** Opening INPUT RECORDS block **
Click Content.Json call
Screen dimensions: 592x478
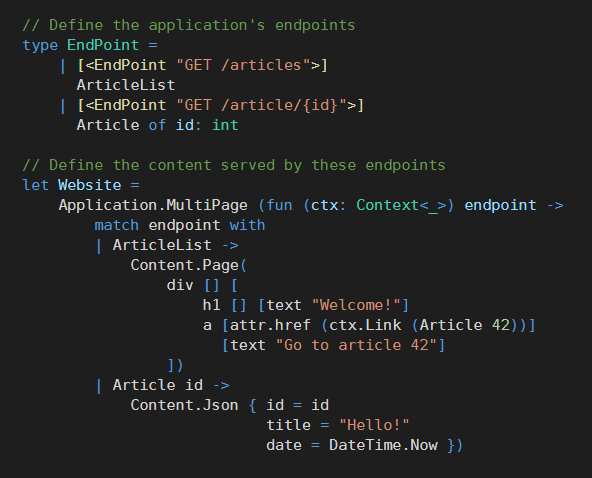(x=184, y=405)
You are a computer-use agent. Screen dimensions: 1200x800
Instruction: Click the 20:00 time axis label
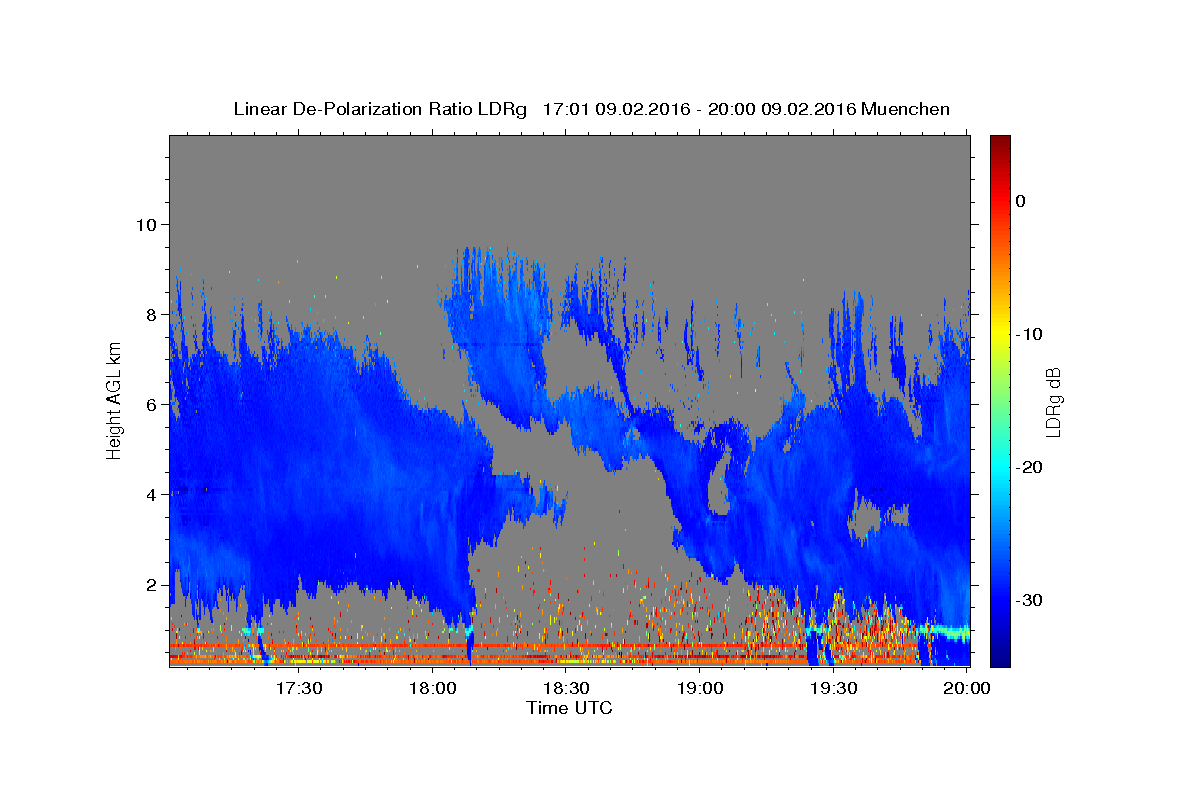[x=968, y=688]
** Closing INPUT RECORDS block **
_WHAT NEEDS TO BE DONE_
Return all of the entries exactly as written, but drop any pictures they hold.

_SOLUTION TO THIS EXERCISE_
Click Content.Json call
Screen dimensions: 592x478
(x=184, y=405)
You are a computer-use agent. Screen dimensions: 1200x800
Instruction: Click the 20:00 time axis label
[x=968, y=688]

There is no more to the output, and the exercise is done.